Un autre sondage publié en décembre 2022 par le cabinet de conseil KPMG a fait ressortir que les acteurs de l’industrie automobile sont eux-mêmes de plus en plus inquiets quant au rythme d’adoption des véhicules électriques. 76% des dirigeants du secteur automobile sondés « craignent que l’inflation et les taux d’intérêt élevés n’aient un impact négatif sur leurs activités en 2023 ». Aux Etats-Unis, ce taux grimpe à 84%.
Le rapport indique que l’optimisme, qui prévalait dans le secteur automobile il y a quelques années concernant le boom des véhicules électriques, en train de céder la place au réalisme.
Réaménager les calendriers et patienter…
Entre la diminution des subventions à l’achat des voitures électriques, les préoccupations de plus en plus vives quant à la disponibilité des matières premières pour les batteries, le prix élevé des VE et le ralentissement de l’économie mondiale, le marché est en train de refroidir.
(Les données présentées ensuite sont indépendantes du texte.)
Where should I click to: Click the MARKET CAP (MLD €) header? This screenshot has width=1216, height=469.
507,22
Cela intervient alors que plusieurs gouvernements, compagnies minières et autres investisseurs mettent en œuvre actuellement des stratégies pour augmenter l’extraction et la vente des minéraux stratégiques utilisés dans la fabrication des batteries de ces véhicules à l’instar du cobalt, du lithium, du nickel et du graphite.
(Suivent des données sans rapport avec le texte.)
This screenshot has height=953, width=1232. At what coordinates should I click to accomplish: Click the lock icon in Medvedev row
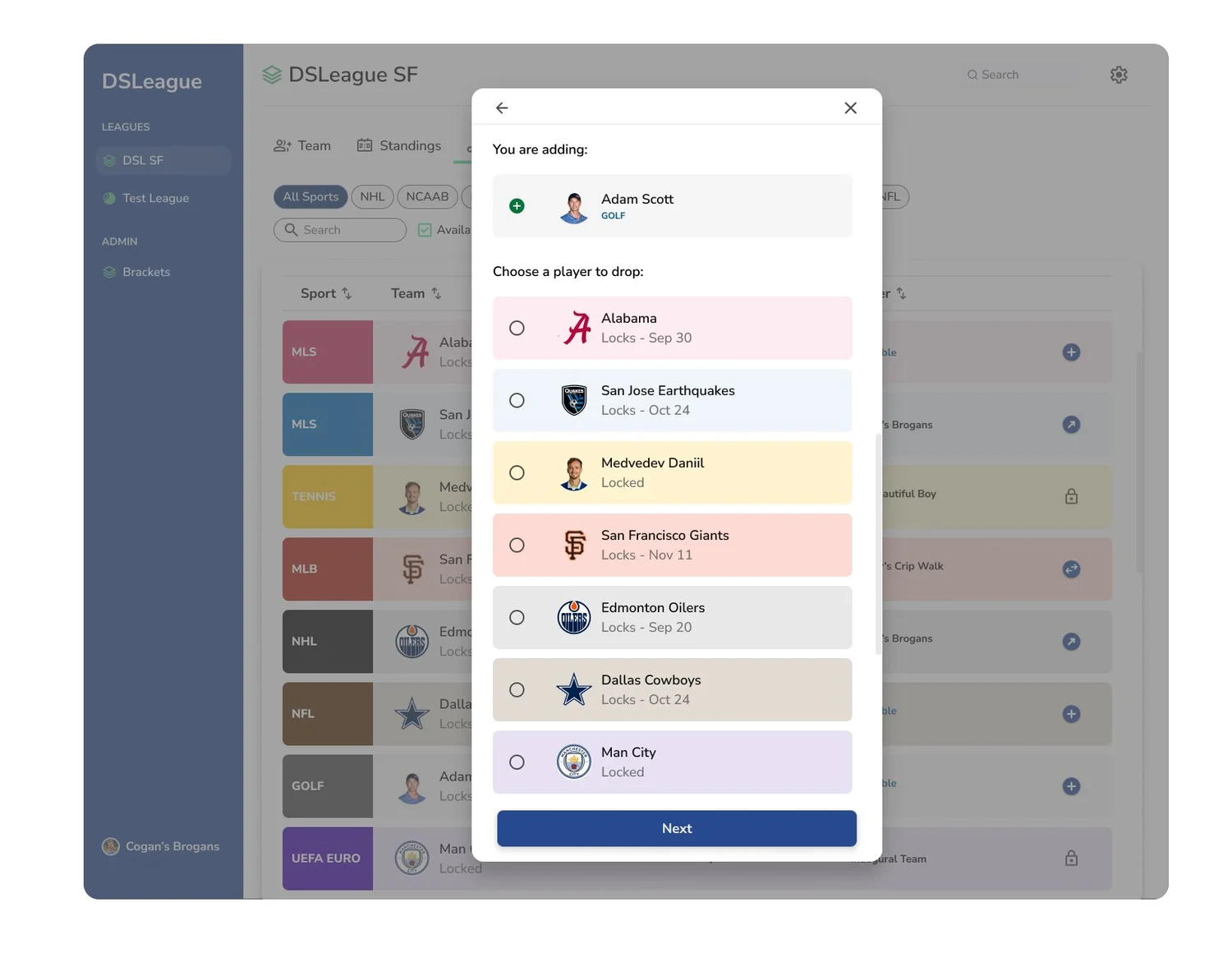[1071, 496]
En Afrique, plusieurs pays tentent de se positionner sur ce marché en mettant en œuvre des plans pour augmenter la production (pour ceux qui produisent déjà) ou en entamant la production. D’autres pays comme la RD Congo et la Zambie se montrent plus ambitieux, en essayant de développer un projet de production de batteries électriques pour monter dans la chaîne de valeur. Il n’est pas difficile dès lors d’imaginer les conséquences que pourrait avoir un ralentissement durable des ventes des véhicules électriques sur les divers plans en cours d’exécution sur le continent.
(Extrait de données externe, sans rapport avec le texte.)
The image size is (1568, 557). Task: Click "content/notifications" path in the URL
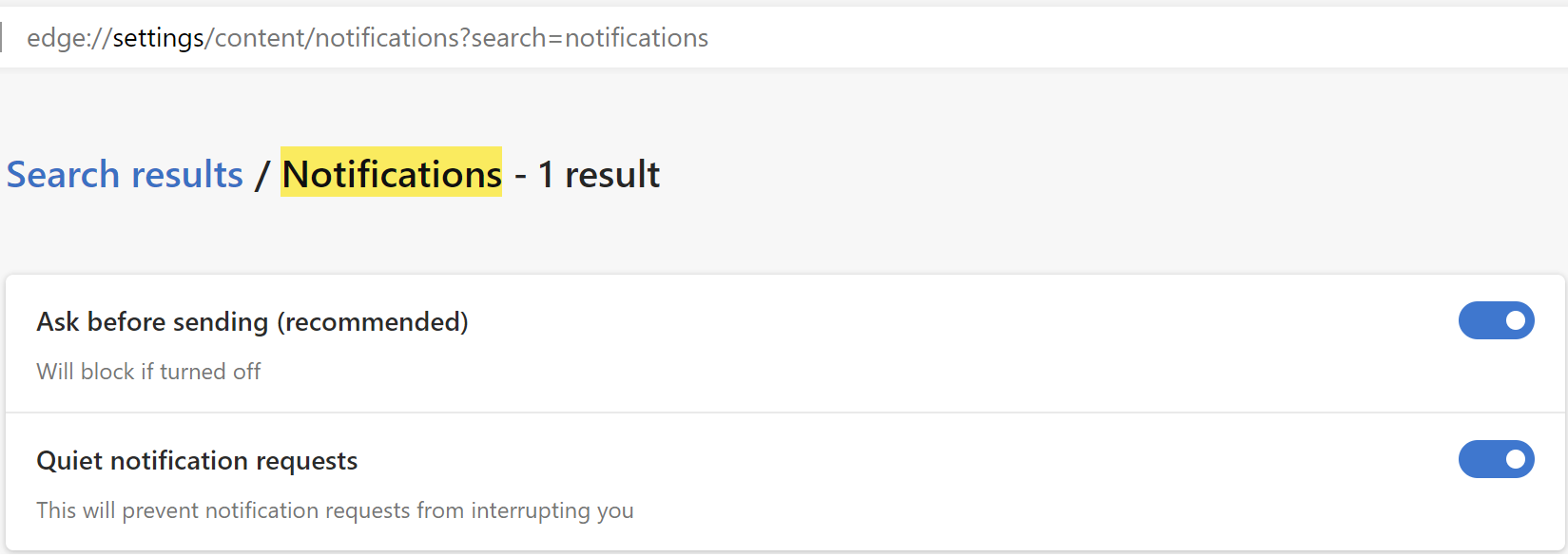click(338, 38)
Les compagnies et autres parties impliquées dans l’exploitation des minéraux, qui consentent des investissements de plusieurs centaines de millions de dollars, s’attendent à vendre leur produit à un certain prix pour être rentables. Mais, si la demande de ces minéraux par le secteur automobile baisse ou n’atteint pas les niveaux prévus, il y a un risque de surplus de l’offre disponible, et cela se traduirait par une chute des prix. Le cas de Syrah Resources offre un bel exemple de ce qui pourrait se passer à une échelle plus large. Pour s’adapter au ralentissement de ses ventes de graphite au premier trimestre 2023, cette junior minière a indiqué qu’elle compte « modérer la production de la mine de Balama », jusqu’à ce que des conditions plus favorables justifient une augmentation de la capacité.
Le rapport indique par ailleurs qu’un ralentissement durable ou même ponctuel obligera les producteurs de matières premières à réaménager leurs calendriers et à patienter un peu plus pour profiter des opportunités.
Ainsi, les pays africains producteurs des minéraux stratégiques sont appelés à prendre en considération le risque d’un tassement des ventes des véhicules électriques dans leurs plans sur les projets en cours pour s’adapter à la nouvelle donne.